Nell’immagine la struttura di una finestra con tecnologia Switch2Save: sono possibili versioni con rivestimento elettrocromico o termocromico, nonché una combinazione delle due tecnologie in un’unica finestra. Credits ©Fraunhofer

I ricercatori del Fraunhofer hanno messo a punto rivestimenti trasparenti per finestre e facciate con utilizzo di materiali elettrocromici e termocromici. Come spiega Marco Schott del Fraunhofer ISC, il rivestimento elettrocromico consiste in una pellicola trasparente e conduttiva che può poi essere “innescata”. “L’applicazione di una tensione elettrica innesca il trasferimento di ioni ed elettroni, che scurisce il rivestimento e colora la finestra. Il film termocromico funziona, invece in modo passivo. “Quando viene raggiunta una certa temperatura ambiente, riflette la radiazione termica del sole”. In entrambi i casi viene impedito il surriscaldamento degli ambienti riducendo l’esigenza di aria condizionata. Una soluzione particolarmente utile in climi più soleggiati e in edifici con grandi superfici vetrate. Il consorzio del progetto sta attualmente lavorando al miglioramento delle tecnologie, studiando la combinazione ottimale di tali elementi per ottenere finestre elettrocromiche e termocromiche nello stesso tempo.

Come afferma  John Fahlteich, coordinatore del progetto Switch2Save e capo del gruppo di ricerca presso Fraunhofer FEP, si tratta di soluzioni che “nelle regioni calde d’Europa, il fabbisogno di energia di raffreddamento e riscaldamento degli edifici moderni può essere ridotto fino al 70%. Il risparmio è invece ridotto nelle regioni più fredde e settentrionali, ma anche in tali contesti questi sistemi potrebbero essere utilizzati come protezione antiabbagliamento contro la luce solare diretta.

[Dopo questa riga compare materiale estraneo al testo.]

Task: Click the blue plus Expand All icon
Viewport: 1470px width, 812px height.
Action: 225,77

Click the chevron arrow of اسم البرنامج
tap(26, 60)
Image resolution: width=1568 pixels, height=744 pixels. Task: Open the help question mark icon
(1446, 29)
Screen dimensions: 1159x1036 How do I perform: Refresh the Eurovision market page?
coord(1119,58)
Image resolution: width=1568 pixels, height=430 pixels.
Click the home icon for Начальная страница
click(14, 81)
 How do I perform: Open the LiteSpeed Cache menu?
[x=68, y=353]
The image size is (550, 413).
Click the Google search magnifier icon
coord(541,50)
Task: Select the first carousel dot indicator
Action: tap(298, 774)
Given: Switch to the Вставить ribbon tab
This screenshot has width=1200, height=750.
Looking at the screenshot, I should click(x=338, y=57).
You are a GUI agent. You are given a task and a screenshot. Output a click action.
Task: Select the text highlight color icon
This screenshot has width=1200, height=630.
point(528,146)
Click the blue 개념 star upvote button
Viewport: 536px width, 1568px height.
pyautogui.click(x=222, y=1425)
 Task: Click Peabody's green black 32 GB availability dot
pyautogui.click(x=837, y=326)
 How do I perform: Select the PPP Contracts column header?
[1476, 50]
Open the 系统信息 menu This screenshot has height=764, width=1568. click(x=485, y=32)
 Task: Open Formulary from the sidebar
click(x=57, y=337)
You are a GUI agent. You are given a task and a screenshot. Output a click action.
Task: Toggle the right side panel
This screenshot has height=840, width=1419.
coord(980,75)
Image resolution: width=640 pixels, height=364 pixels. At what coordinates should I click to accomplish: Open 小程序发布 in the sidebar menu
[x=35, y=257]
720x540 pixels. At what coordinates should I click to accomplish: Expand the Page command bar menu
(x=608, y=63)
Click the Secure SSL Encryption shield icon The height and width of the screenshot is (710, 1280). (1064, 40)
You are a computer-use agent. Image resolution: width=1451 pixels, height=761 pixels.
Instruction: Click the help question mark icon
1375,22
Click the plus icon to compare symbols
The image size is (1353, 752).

Concettualmente, la combinazione di strati elettrocromici e termocromici in una finestra composita è in grado di garantire la massima flessibilità possibile, con la possibilità, da parte di architetti e sviluppatori, di fornire soluzioni individuali per una varietà di regioni ed edifici.  Al riguardo lo stesso Fahlteich afferma che “Stiamo installando la tecnologia nella clinica pediatrica del secondo ospedale più grande della Grecia, ad Atene, e in un edificio per uffici a Uppsala, in Svezia. In entrambe le strutture i consumi energetici verranno monitorati e confrontati per un intero anno sia prima che dopo l’installazione delle nuove finestre. In questo modo, possiamo dimostrare le prestazioni reali della tecnologia Switch2Save e continuare a testare e perfezionarla per diverse zone climatiche”.

Adesso ulteriori obiettivi della ricerca sono concentrati sull’adattamento del rivestimento a vetri curvi e sull’aggiunta di più colori alle attuali opzioni blu e grigio.